Recently, I was collecting photographs from Flickr to use in a recorded presentation. In this case, the presentation is to be published on our school's web site. While we won't be "selling" the images, and the purpose of the presentation is educational, we are putting the video next to an Admissions link: not very different from how an overtly commercial site might wrap the images in clickable advertisements. Therefore, I had to restrict myself to Flickr images employing Creative Commons licenses permitting commercial use. You know, that thing that I myself don't allow for my own Flickr images. And I thought of Bethany. If someone wants to use my Hebrew learning images, and is willing to grant me attribution, do I want them to be frightened off by the fear that using them in a tuition-based context will violate my "non-commercial" clause? Even if they're used in a work published for profit…well, look, I do make some stuff for private distribution and (hollow laughter) potential profit, but if I've made something for open distribution anyway, I don't lose anything if someone incorporates it into a non-free work, and I gain by their attribution.

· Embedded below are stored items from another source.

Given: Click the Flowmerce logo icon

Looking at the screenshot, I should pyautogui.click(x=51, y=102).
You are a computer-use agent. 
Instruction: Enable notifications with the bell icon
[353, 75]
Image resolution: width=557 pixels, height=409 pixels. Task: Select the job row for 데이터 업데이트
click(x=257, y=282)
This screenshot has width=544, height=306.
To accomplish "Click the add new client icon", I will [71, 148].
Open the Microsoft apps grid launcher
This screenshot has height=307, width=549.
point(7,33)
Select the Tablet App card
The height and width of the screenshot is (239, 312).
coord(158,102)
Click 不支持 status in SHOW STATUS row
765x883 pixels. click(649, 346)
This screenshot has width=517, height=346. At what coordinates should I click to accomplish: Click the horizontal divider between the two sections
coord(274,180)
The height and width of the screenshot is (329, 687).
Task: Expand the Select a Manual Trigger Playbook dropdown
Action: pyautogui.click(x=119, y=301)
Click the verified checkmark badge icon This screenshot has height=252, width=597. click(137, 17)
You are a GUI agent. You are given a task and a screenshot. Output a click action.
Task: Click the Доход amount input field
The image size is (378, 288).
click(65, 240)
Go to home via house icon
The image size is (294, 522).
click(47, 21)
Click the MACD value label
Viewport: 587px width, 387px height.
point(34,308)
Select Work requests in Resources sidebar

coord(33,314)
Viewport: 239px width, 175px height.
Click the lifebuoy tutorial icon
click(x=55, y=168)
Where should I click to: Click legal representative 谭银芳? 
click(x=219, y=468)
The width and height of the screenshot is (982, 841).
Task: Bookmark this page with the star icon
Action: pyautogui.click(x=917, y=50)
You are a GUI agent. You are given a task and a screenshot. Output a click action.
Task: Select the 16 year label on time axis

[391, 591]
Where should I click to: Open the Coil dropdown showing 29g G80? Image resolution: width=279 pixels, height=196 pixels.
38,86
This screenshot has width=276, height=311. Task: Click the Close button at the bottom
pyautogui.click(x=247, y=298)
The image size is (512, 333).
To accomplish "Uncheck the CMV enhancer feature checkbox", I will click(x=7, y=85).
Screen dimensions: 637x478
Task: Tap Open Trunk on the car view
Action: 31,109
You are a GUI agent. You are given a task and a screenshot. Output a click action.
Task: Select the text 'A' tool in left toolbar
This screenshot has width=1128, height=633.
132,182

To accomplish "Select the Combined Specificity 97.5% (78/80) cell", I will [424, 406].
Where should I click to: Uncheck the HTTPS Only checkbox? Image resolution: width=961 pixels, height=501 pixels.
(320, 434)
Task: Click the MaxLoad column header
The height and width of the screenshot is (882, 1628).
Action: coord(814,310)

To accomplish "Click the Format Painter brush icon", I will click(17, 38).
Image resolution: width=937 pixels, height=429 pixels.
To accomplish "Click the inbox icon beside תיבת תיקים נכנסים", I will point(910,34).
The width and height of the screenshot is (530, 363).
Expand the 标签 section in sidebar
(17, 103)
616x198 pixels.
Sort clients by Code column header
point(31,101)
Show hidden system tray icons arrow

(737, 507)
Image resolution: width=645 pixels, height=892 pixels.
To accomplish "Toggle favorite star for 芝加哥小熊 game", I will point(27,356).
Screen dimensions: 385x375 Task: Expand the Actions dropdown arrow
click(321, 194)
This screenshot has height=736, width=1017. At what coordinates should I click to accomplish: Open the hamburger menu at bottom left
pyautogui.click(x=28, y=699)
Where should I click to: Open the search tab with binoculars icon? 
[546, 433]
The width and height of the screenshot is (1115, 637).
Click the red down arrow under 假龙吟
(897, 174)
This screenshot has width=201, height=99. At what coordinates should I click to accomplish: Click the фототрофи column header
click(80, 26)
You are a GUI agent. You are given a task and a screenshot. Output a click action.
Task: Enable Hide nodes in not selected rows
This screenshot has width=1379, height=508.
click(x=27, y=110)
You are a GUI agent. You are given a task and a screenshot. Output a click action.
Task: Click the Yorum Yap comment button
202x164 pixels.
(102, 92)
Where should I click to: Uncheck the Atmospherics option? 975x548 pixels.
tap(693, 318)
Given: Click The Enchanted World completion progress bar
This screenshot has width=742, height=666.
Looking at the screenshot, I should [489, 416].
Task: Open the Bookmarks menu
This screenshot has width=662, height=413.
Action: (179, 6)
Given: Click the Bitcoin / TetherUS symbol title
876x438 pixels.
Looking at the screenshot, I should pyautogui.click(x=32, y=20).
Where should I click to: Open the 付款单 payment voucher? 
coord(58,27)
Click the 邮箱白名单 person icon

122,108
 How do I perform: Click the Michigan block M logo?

This weekend, in response to a Prof Hacker post, I was experimenting with making my syllabi available on GitHub for other teachers to "fork" (duplicate in whole or in part to re-mix into their own "branch" syllabi). I began to attach a "CC BY-NC" license (allowing distribution and derivative works but forbidding commercial use), when I thought of Bethany again. Almost anyone creating syllabi is making them for a course that charges tuition, a commercial use. I want my colleagues to use the work without fear, as long as they grant me attribution.
This blog is a different story. For one thing, I do not want the content re-mixed, because words taken out of context combined with attribution sounds to me like a recipe for abuse. Also, the most common commercial use of blog posts—scraping the RSS feed and surrounding the content with ads—is unethical: posts tagged "Education" wind up scraped onto sites that plug the worst of the for-profit-education scams. Here at Anumma, I'll keep the "CC BY-NC-ND" license, allowing distribution with attribution but forbidding re-mixing into derivative works and also forbidding commercial use.
But, the GitHub syllabi (on which I will write more soon) are available for attribution alone, and once I've had time to sit on it a bit, the Flickr images are likely to follow.
What are your copyright practices for your own open work? Do you agree that a "no-commercial-use" license is unnecessarily chilling for educational use?
[Re-thinking My Creative Commons Licenses was written by G. Brooke Lester for Anumma.com and was originally posted on 20121/04/23. Except as noted, it is © 2012 G. Brooke Lester and licensed for re-use only under CC BY-NC-ND 3.0.]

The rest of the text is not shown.